REQUIRED TASK =
Copy every line of the records below word for word, leaving out the pictures.

PROVIDED ENTRIES =
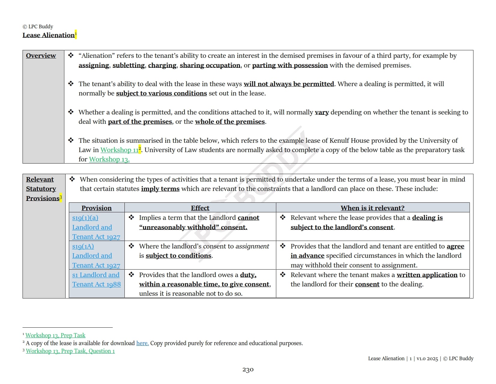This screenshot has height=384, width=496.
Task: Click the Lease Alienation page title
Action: pos(48,35)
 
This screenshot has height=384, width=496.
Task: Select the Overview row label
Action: pos(41,56)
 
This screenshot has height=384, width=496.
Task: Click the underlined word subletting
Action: pos(128,65)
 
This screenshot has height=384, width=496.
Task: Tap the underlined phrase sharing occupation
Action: pos(210,65)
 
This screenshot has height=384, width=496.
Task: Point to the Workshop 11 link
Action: pos(119,150)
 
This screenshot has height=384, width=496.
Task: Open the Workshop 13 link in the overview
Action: pos(109,159)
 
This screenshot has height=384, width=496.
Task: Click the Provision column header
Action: pos(96,208)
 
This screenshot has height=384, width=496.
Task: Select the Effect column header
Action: pos(200,208)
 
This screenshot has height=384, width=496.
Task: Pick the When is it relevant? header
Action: pos(372,208)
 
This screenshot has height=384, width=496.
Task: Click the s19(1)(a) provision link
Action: pos(85,218)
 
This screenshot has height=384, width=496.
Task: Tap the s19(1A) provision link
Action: pos(83,246)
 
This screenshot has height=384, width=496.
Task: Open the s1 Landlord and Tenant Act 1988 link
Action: pos(96,279)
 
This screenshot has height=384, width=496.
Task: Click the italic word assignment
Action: pos(252,246)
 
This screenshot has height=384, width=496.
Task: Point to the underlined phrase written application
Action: pos(427,275)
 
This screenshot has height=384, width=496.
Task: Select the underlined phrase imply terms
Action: pos(160,189)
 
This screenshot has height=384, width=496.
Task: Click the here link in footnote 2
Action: pos(142,343)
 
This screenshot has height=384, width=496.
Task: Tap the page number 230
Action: pos(248,370)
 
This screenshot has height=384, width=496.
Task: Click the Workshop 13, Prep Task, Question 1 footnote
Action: pos(70,351)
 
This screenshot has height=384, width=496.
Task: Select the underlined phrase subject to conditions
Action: pos(179,256)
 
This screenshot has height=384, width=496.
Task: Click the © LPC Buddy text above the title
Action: pos(38,27)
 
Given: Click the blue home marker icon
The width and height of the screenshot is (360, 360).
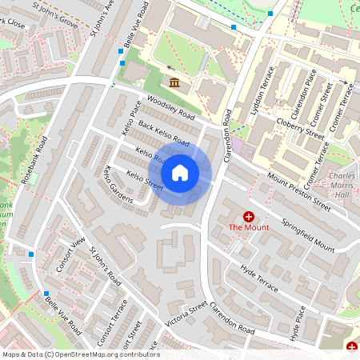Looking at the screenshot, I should pyautogui.click(x=180, y=172).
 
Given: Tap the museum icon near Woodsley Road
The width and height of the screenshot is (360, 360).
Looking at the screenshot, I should pyautogui.click(x=174, y=82).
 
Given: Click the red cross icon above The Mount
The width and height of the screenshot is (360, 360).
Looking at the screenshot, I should pyautogui.click(x=249, y=216).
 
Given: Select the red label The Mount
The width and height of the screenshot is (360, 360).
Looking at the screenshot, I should pyautogui.click(x=249, y=227).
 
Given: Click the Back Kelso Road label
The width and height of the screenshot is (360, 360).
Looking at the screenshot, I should pyautogui.click(x=163, y=134).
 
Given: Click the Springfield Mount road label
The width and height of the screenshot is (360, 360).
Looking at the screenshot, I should pyautogui.click(x=306, y=232).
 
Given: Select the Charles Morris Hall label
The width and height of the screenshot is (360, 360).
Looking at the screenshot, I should pyautogui.click(x=342, y=186).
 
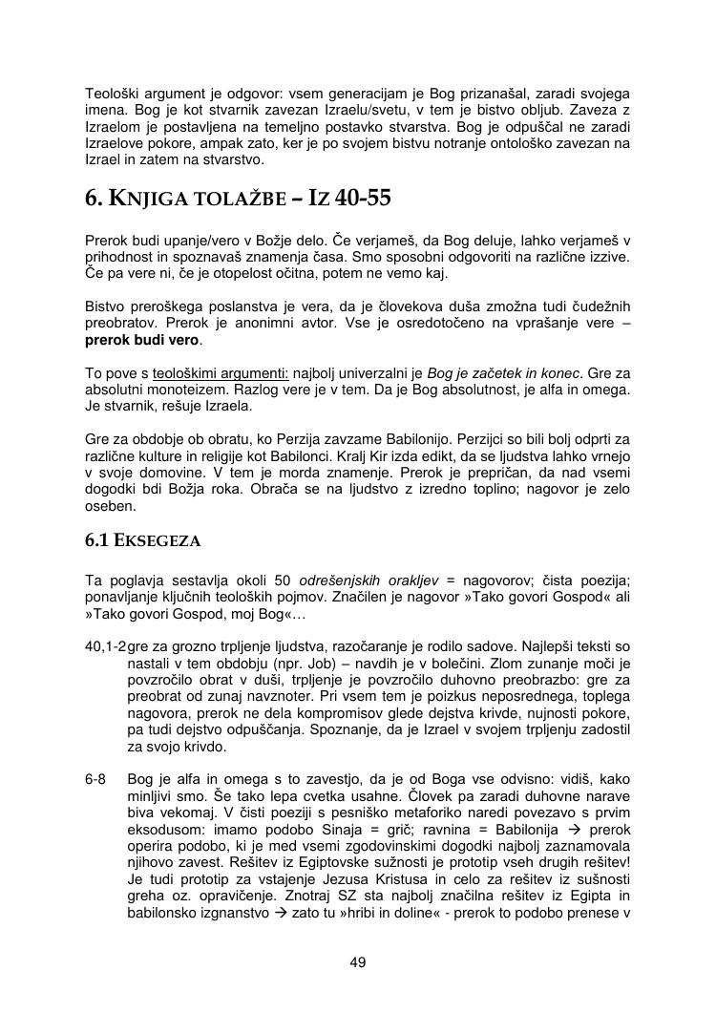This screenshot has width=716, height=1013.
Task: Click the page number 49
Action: pyautogui.click(x=358, y=961)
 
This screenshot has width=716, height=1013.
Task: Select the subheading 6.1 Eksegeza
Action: pyautogui.click(x=143, y=540)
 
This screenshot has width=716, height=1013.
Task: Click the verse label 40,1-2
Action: pyautogui.click(x=105, y=647)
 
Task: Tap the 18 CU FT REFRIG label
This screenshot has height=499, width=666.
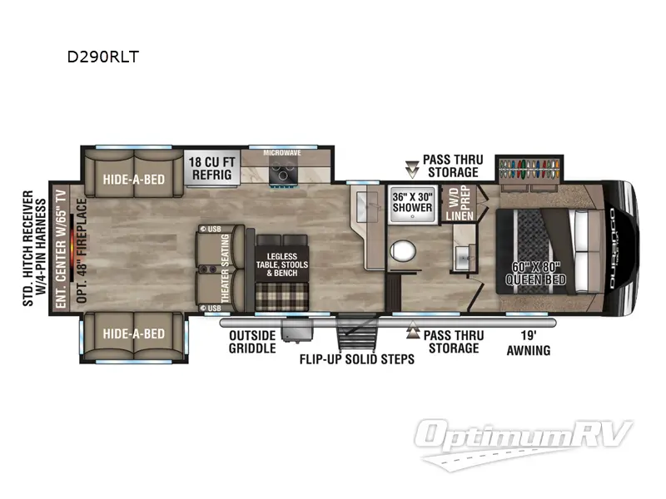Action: pos(211,169)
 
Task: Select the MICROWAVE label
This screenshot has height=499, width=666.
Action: pos(283,154)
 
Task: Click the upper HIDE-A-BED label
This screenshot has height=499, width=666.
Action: pos(132,179)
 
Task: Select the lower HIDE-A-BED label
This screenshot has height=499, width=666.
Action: pos(132,333)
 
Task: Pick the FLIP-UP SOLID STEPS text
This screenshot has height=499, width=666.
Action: pos(357,360)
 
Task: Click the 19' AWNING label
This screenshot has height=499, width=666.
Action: pos(529,343)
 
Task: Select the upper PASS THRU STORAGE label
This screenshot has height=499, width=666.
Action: pos(450,166)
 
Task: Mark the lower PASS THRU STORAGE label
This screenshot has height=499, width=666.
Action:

EXERCISE OUTPUT =
This screenshot has height=384, width=496.
Task: Click the Lease Alienation page title
Action: pos(48,35)
 
This screenshot has height=384, width=496.
Task: Select the Overview row label
Action: pos(41,56)
 
This screenshot has height=384, width=496.
Task: Click the underlined word subletting
Action: pos(128,65)
 
This screenshot has height=384, width=496.
Task: Tap the underlined phrase sharing occupation
Action: pos(210,65)
 
This screenshot has height=384, width=496.
Task: Point to the Workshop 11 link
Action: pos(119,150)
 
This screenshot has height=384, width=496.
Task: Open the Workshop 13 link in the overview
Action: pos(109,159)
 
This screenshot has height=384, width=496.
Task: Click the Provision column header
Action: pos(96,208)
 
This screenshot has height=384, width=496.
Task: Select the Effect column header
Action: pos(200,208)
 
This screenshot has height=384, width=496.
Task: Pick the When is it relevant? header
Action: pos(372,208)
 
This screenshot has height=384, width=496.
Task: Click the s19(1)(a) provision link
Action: pos(85,218)
 
This screenshot has height=384, width=496.
Task: Tap the s19(1A) provision link
Action: pos(83,246)
 
This screenshot has height=384, width=496.
Task: Open the s1 Landlord and Tenant Act 1988 link
Action: pos(96,279)
 
This screenshot has height=384, width=496.
Task: Click the italic word assignment
Action: pos(252,246)
 
This screenshot has height=384, width=496.
Task: Point to the underlined phrase written application
Action: pos(427,275)
 
This screenshot has height=384, width=496.
Task: Select the underlined phrase imply terms
Action: pos(160,189)
 
This screenshot has height=384, width=496.
Task: Click the here link in footnote 2
Action: pos(142,343)
 
This screenshot has height=384, width=496.
Task: Tap the page number 230
Action: pos(248,370)
 
This screenshot has height=384, width=496.
Task: Click the Workshop 13, Prep Task, Question 1 footnote
Action: pos(70,351)
 
This screenshot has height=384, width=496.
Task: Select the underlined phrase subject to conditions
Action: pos(179,256)
 
This screenshot has height=384, width=496.
Task: Click the © LPC Buddy text above the title
Action: pos(38,27)
 
Given: Click the blue home marker icon
The width and height of the screenshot is (360, 360).
Looking at the screenshot, I should pyautogui.click(x=180, y=172).
 
Given: Tap the museum icon near Woodsley Road
The width and height of the screenshot is (360, 360).
Looking at the screenshot, I should pyautogui.click(x=174, y=82).
 
Given: Click the red cross icon above The Mount
The width and height of the screenshot is (360, 360).
Looking at the screenshot, I should pyautogui.click(x=249, y=216).
 
Given: Select the red label The Mount
The width and height of the screenshot is (360, 360).
Looking at the screenshot, I should pyautogui.click(x=249, y=227).
 
Given: Click the Back Kelso Road label
The width and height of the screenshot is (360, 360).
Looking at the screenshot, I should pyautogui.click(x=163, y=134).
 
Given: Click the Springfield Mount road label
The width and height of the screenshot is (360, 360).
Looking at the screenshot, I should pyautogui.click(x=306, y=232).
 
Given: Select the Charles Morris Hall label
The width and height of the screenshot is (360, 360).
Looking at the screenshot, I should pyautogui.click(x=342, y=186).
 
This screenshot has width=716, height=1013.
Task: Click the page number 49
Action: pyautogui.click(x=358, y=961)
 
This screenshot has width=716, height=1013.
Task: Select the subheading 6.1 Eksegeza
Action: pyautogui.click(x=143, y=540)
 
This screenshot has width=716, height=1013.
Task: Click the verse label 40,1-2
Action: pyautogui.click(x=105, y=647)
 
Task: Tap the 18 CU FT REFRIG label
This screenshot has height=499, width=666.
Action: pos(211,169)
 
Task: Select the MICROWAVE label
This screenshot has height=499, width=666.
Action: pos(283,154)
 
Task: Click the upper HIDE-A-BED label
This screenshot has height=499, width=666.
Action: pos(132,179)
 
Task: Select the lower HIDE-A-BED label
This screenshot has height=499, width=666.
Action: pos(132,333)
 
Task: Pick the FLIP-UP SOLID STEPS text
This screenshot has height=499, width=666.
Action: pos(357,360)
 
Task: Click the 19' AWNING label
This screenshot has height=499, width=666.
Action: pos(529,343)
 
Task: Select the upper PASS THRU STORAGE label
This screenshot has height=499, width=666.
Action: pos(450,166)
 
Task: Mark the lower PASS THRU STORAGE label
This screenshot has height=499, width=666.
Action:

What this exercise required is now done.